Tonge argues that McGuinness helped reposition Sinn Fein into mainstream politics, saying: “McGuinness ended ambiguities on policing and was determined to marginalise dissident republicans, who regarded him with as much contempt as did many unionists.
“McGuinness’s ‘traitors’ line towards dissidents was thrown back at him by them. Within Sinn Fein, McGuinness remained admired, respected and feared.

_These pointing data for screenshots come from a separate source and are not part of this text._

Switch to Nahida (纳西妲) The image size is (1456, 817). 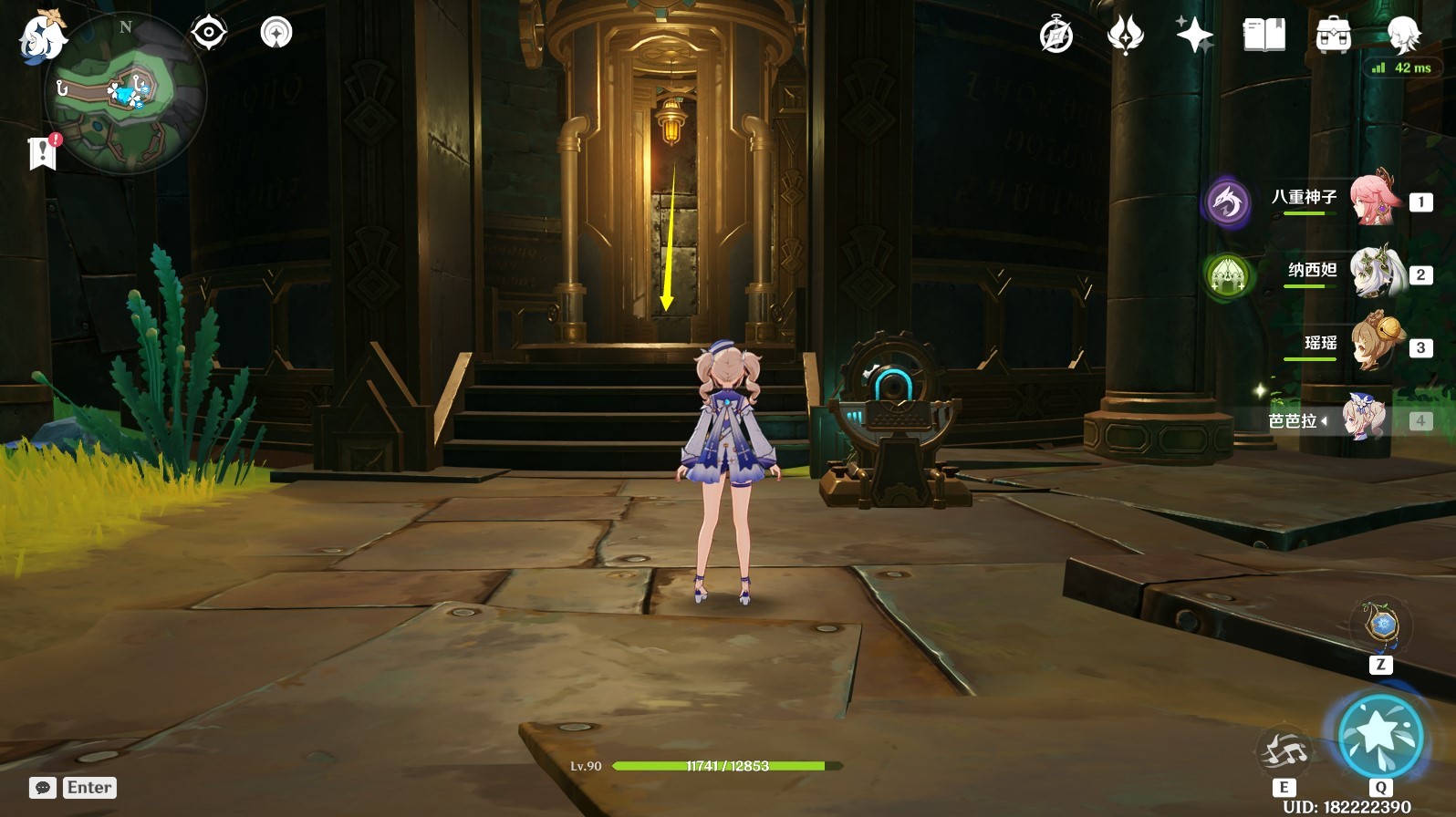pos(1372,271)
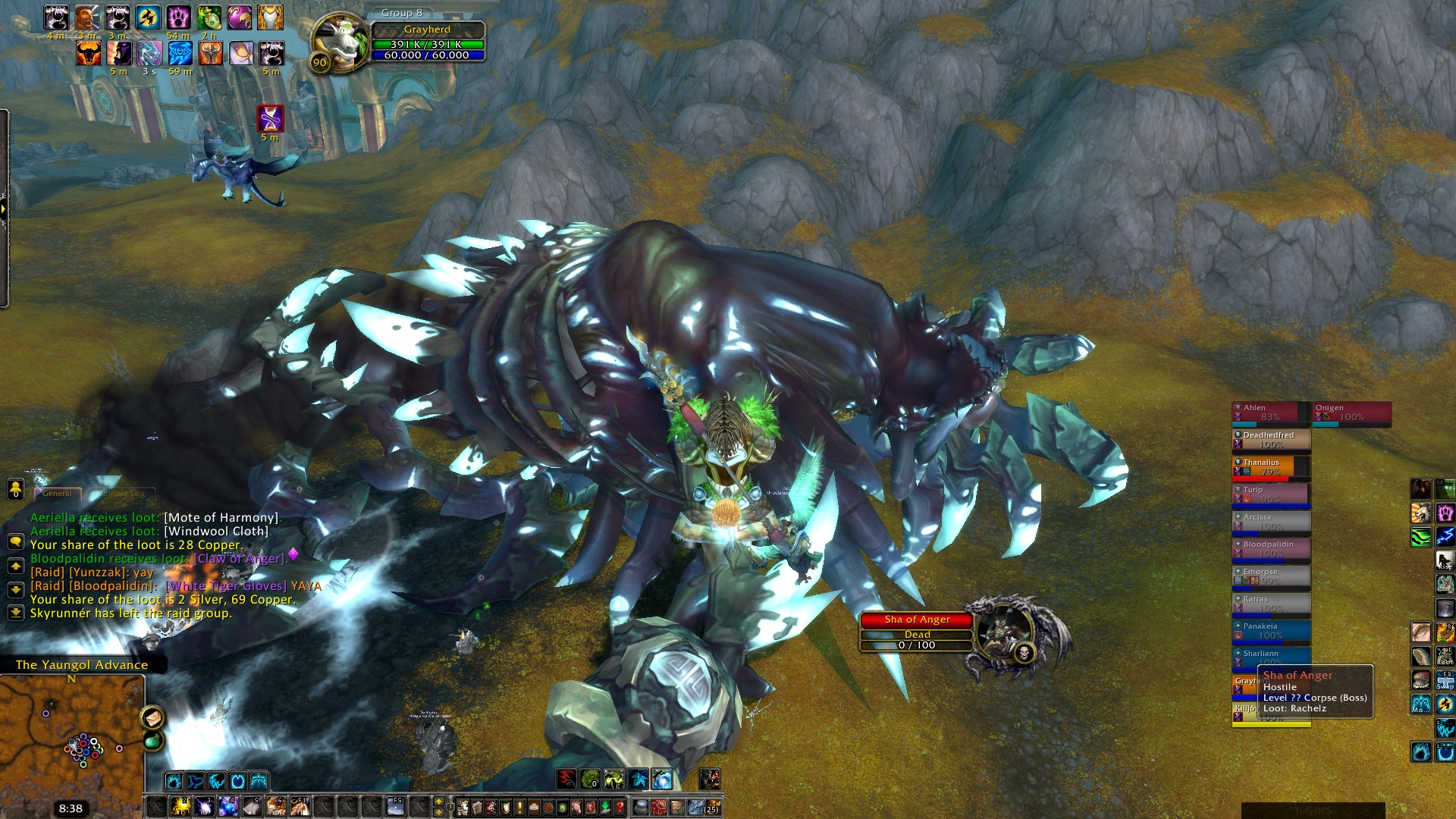Open the chat menu speech bubble button
Image resolution: width=1456 pixels, height=819 pixels.
(15, 541)
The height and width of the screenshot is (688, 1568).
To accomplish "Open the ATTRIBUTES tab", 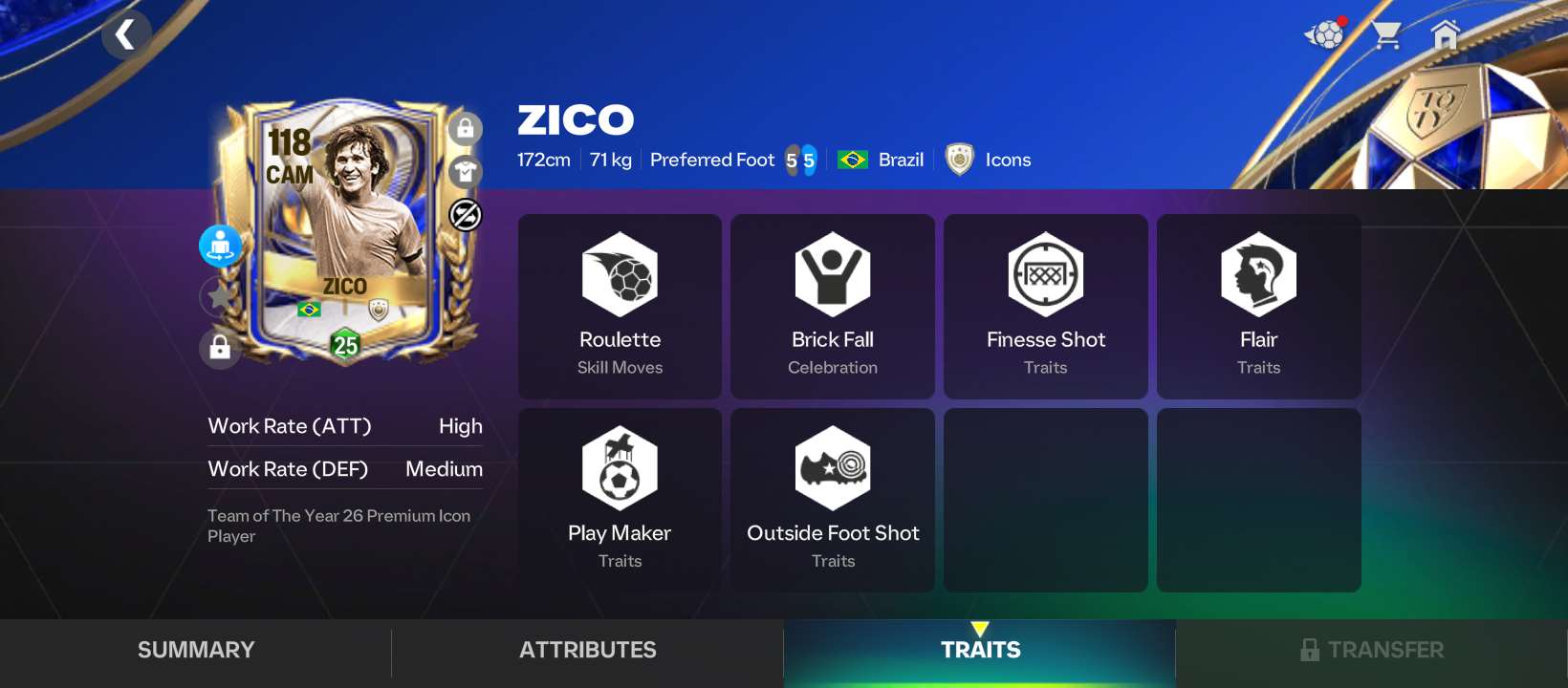I will [587, 650].
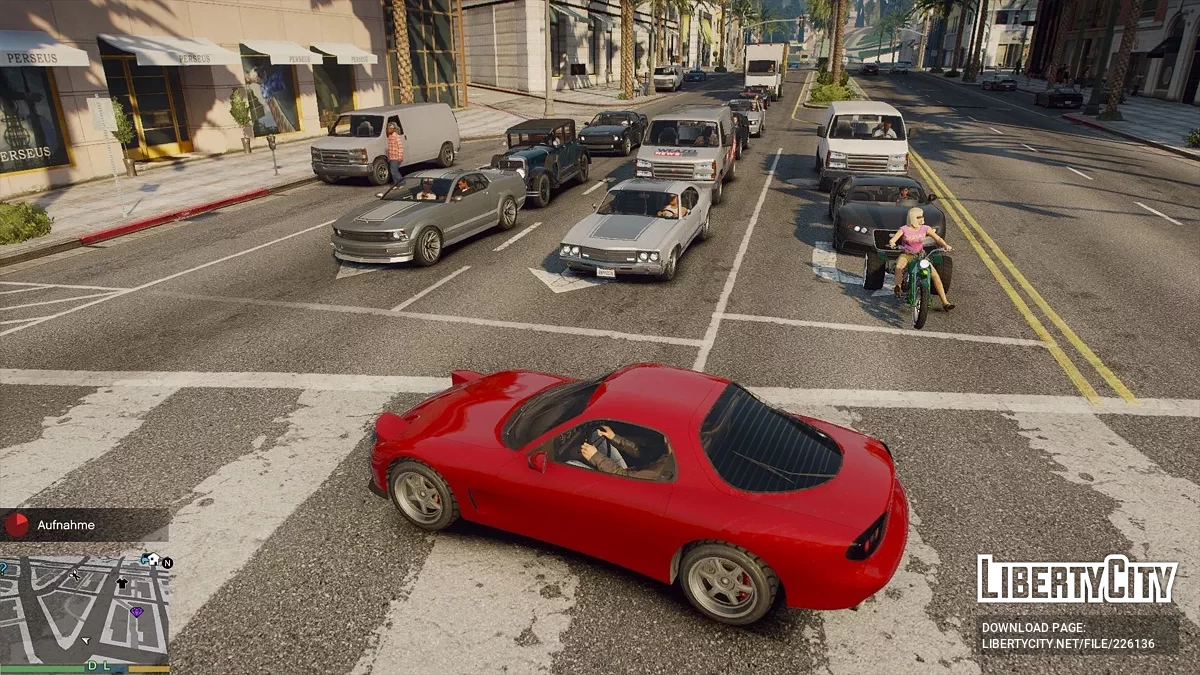This screenshot has width=1200, height=675.
Task: Click the purple diamond map marker
Action: click(x=136, y=611)
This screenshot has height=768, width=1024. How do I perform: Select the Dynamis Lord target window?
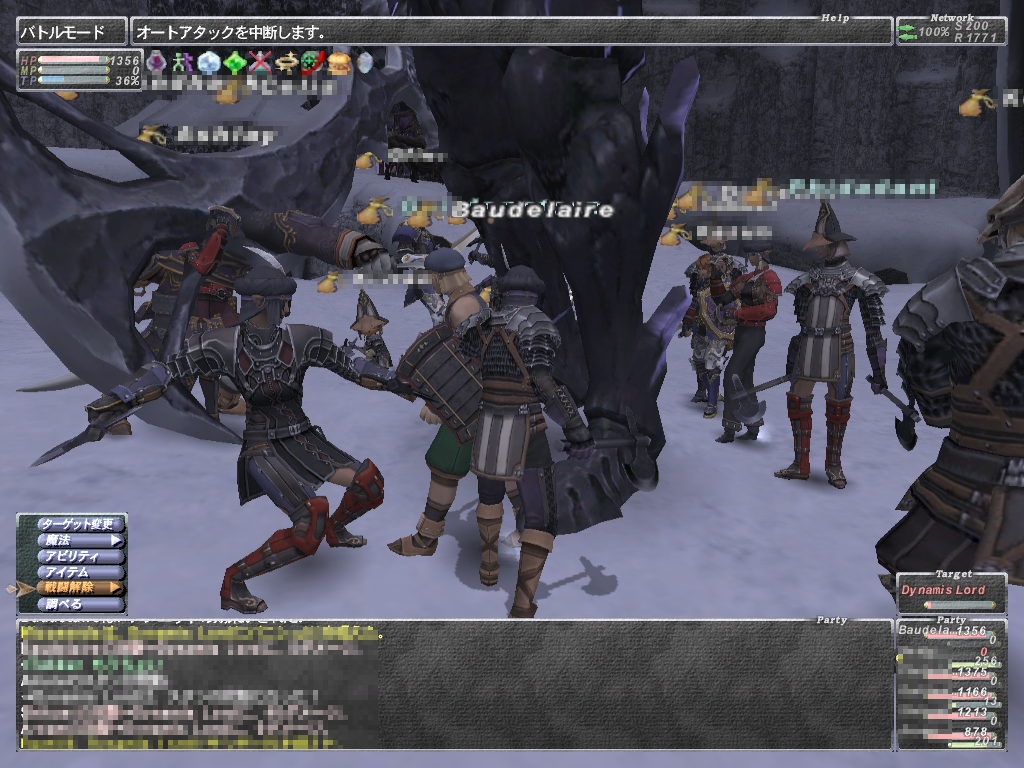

“Michelle O’Neill is not seen as part of the so-called ‘war generation’ and is less ‘toxic’ to political opponents in that sense. However, the more immediate post-conflict era probably required McGuinness as DFM to consolidate the peace.”
Sinn Fein president Mary Lou McDonald will deliver a special online address on March 21 to mark the fifth anniversary of McGuinness’s passing. The Martin McGuinness Peace Foundation said in an announcement that it is “sure to be an informative and emotional address”.
“I also want to pay tribute to the mighty work of the foundation over the past five years, celebrating the life, work and achievements of Martin through reconciliation, education, sport, debate, art and culture and building on his tireless work for peace, justice and equality,” she explains.
It could be said that in Derry the departed watch over the living. The City Cemetery lies high on the hillside, and looks over the landmarks — the River Foyle, the city walls, the Bogside. It’s the lasting resting place of McGuinness, whose grave is marked by a Celtic cross. On sunny days it casts a long shadow, just like the late man’s mixed legacy, over Northern Ireland’s political landscape.